Totally and they did a really great job with portraying it authentically, from the posters on the wall right down to the style of the wardrobe. Keith and Jess Calder (Producers) are really great about stylistic choices and we went through a couple of designers before really finding someone who got what the world was about. It's one thing to just have me wear my own clothes, but we needed multiples of everything, so finding that person who got it was important.

 

DCP:

How as it working with Sean (Byrne)? I love the guy's work.

 

Embry:

He's very kind and very gentle for the kinds of films he makes (laughs).
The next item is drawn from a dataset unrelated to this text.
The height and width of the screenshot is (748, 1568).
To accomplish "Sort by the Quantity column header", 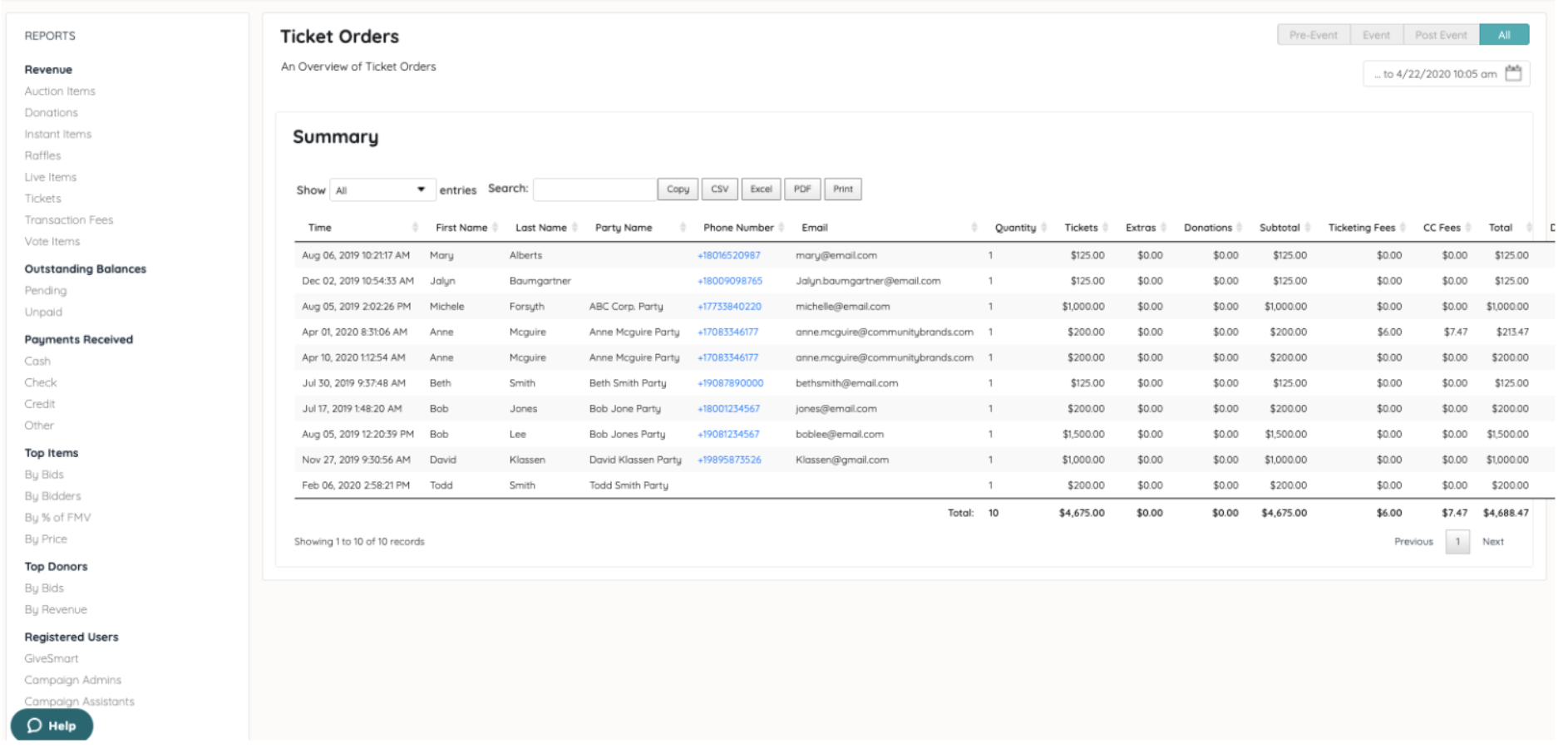I will (1015, 228).
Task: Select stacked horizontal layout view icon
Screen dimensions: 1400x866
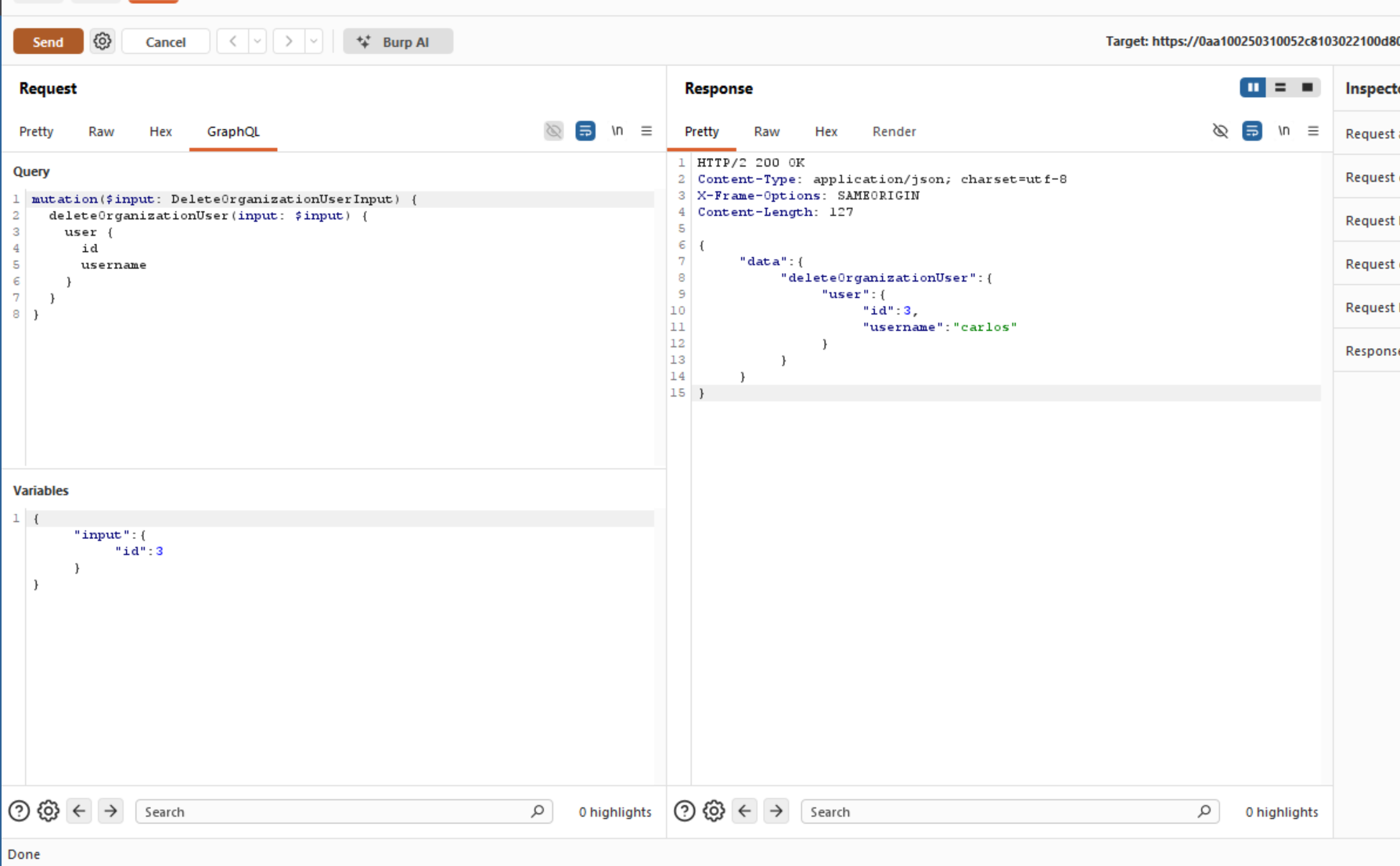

My son and I watched THE LOVED ONES before I had to go meet with Sean and the day of meeting him, my son and I thought it would be cool to skateboard to the meeting. When we got there, my son took off to do his own thing and when it was over and I met back up with my son, he said, "Wait, THAT was the guy who made THE LOVED ONES?!" (laughs). You wouldn't expect it. Sean's a perfectionist  on set, in a good way and he's seriously one of the best directors I've ever worked with.

 

DCP:

You've played so many different characters, I'm curious, are there any kind of people you'd love to play that you perhaps haven't had the chance to yet?

 

Embry:

 I want to do a war movie! My character in CHEAP THRILLS had a physicality to him but he used to just to intimidate people. If you get a role in a war movie or something like that, you can't just get the part and show up a month later, so I've been working really hard to get the physicality down in case a job comes along (laughs). So I'm going to try to get just as big as I possibly can so that the ONLY role I'd be good at would be in that kind of a movie, a good guy of course.

 

DCP:

I can see you reading for a comedy and the people being "Uh this guy is great, but he's just WAY too cut!"

 

Embry:

(Laughs) Right?! They might be a little mad at me when I go back to shoot Grace & Frankie. I'll have to hide my arms in a love sleeve shirt or something.

 

DCP:

You know, Hugh Jackman is done with playing Wolverine now,..hint hint..

 

Embry:

Man, I would kill for a role like that. I like getting dirty and being physically exhausted. I'd love to play a role like that one.

 

DCP:

Let's start the campaign now, "Embry for Logan!"